Office Depot Inc CFO Joe Lower told investors at a conference this week that the company’s retail operations could represent less than 20% of the company’s sales within the next three years.
Now, before I get an angry email from Boca Raton, Lower did NOT say that Office Depot would carry out a mass closure of stores. His comment was more about how Depot plans to expand its business outside of its traditional retail base, in areas such as B2B, IT services, tech-based solutions and by leveraging its supply chain network.
Lower was asked whether Office Depot would consider separating the retail piece of its business, and he confirmed that this “is not our strategy today”.
There was a caveat, though.
“Nothing is off limits and there are no sacred cows,” he told investors at the Baird 2019 Global Consumer, Technology & Services Conference in New York this week. “We are committed to creating shareholder value, so if there is a way we can accelerate the value of this business, we’re going to pursue it.”
Office Depot has consistently reaffirmed a commitment to its retail network as a key component of an omnichannel strategy, although since CEO Gerry Smith said last year that closing stores was a “going-out-of-business strategy”, there has been a more pragmatic approach to store closures. Around 60 outlets are set to shut this year, with a further 90 by 2021 – but that will still leave Office Depot with approximately 1,200 locations in the US.
Lower said the notion that retail could represent 20% of the sales mix in three years’ time was a “very realistic” view, given current trends and how Depot plans to grow and invest in the B2B portion of its business, both in distribution and CompuCom.

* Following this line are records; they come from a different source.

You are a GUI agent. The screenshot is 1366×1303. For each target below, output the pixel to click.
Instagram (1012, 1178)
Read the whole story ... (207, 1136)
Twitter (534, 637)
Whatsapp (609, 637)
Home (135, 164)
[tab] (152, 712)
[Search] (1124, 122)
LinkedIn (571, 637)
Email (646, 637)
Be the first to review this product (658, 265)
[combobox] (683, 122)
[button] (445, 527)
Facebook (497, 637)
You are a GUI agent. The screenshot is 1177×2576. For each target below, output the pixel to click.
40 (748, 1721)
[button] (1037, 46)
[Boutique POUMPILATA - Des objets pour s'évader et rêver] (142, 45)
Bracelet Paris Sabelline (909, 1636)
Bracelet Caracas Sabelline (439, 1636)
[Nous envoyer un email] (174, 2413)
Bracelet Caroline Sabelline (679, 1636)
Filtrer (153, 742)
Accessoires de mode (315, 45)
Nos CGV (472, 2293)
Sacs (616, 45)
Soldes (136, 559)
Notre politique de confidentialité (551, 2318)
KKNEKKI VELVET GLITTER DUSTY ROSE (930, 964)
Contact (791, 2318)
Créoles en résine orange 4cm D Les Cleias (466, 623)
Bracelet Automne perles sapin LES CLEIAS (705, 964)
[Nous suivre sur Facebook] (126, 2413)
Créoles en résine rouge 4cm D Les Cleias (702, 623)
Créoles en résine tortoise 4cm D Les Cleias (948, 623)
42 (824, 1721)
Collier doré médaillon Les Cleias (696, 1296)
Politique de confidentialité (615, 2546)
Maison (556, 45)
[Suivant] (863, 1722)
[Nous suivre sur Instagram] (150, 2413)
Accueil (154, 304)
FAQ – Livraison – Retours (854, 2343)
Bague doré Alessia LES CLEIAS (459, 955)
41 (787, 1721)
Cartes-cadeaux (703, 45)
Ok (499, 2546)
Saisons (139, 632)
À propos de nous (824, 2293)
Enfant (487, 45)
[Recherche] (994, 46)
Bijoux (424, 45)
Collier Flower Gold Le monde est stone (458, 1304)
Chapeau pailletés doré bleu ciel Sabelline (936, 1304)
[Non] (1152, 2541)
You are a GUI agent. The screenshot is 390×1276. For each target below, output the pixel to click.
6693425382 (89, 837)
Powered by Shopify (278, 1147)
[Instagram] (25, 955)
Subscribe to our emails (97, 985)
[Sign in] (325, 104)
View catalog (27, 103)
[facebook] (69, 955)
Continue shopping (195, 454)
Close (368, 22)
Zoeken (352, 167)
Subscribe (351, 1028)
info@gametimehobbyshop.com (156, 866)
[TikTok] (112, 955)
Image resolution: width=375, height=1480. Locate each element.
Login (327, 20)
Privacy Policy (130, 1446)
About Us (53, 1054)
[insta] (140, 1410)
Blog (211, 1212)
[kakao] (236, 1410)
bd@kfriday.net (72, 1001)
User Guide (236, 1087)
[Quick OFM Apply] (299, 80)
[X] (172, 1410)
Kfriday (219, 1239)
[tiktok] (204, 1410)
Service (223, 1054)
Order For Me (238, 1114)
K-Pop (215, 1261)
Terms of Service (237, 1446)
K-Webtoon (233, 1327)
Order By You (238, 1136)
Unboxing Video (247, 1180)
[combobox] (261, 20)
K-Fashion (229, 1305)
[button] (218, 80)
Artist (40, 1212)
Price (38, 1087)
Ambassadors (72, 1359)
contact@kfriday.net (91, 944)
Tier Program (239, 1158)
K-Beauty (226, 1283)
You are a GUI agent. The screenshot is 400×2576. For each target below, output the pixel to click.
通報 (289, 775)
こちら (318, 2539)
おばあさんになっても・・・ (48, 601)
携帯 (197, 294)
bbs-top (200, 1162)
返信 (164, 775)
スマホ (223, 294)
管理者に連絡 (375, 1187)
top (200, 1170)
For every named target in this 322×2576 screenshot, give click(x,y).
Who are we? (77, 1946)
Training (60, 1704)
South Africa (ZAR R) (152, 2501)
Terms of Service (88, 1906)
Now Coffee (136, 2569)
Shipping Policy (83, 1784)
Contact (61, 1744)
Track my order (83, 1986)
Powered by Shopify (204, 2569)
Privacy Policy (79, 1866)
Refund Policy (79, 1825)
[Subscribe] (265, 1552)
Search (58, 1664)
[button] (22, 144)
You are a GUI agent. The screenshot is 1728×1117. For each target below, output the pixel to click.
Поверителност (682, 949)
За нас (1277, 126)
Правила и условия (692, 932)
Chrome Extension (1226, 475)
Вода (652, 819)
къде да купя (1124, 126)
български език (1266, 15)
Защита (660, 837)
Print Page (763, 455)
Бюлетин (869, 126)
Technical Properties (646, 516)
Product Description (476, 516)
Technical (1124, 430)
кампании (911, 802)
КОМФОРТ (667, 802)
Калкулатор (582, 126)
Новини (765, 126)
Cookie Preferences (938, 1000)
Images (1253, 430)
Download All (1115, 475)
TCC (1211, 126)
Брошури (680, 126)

But it does sound like a bit of a tall order; a quick ‘back-of-the-napkin’ calculation suggests that something around $8 billion would need to be added to the top line in other areas of the business for that 20% retail mix to be realised – assuming an average 6% decline in the retail top-line for three years and no massive store closures or sell-off.
Despite Lower’s confidence in CompuCom’s ability to “easily” achieve growth in the mid-single digits during that time, today it only represents about $1 billion of Office Depot’s total revenue of $11 billion and it would take something pretty transformational to move the needle anywhere near the required amount.
At the Business Services Division (BSD), the top line continues to edge up on the back of Depot’s ‘federation’ dealer acquisition strategy, but these deals have largely been confined to small-to-mid-sized resellers in markets or product categories where BSD is underserved.
A wild card could be Office Depot’s fledgling relationship with e-commerce powerhouse Alibaba, especially on third-party distribution services in the US. That collaboration is still in a pilot phase, and there is obviously potential for Depot if it becomes Alibaba’s preferred distribution partner. For the time being, though, it is still too early to say, and I’m not sure if, realistically, that could even ramp up to a multibillion-dollar business in such a short space of time.
Therefore, do we take Lower’s comment with a pinch of salt, or could there be a strategic acquisition on the horizon, or some other transformational move?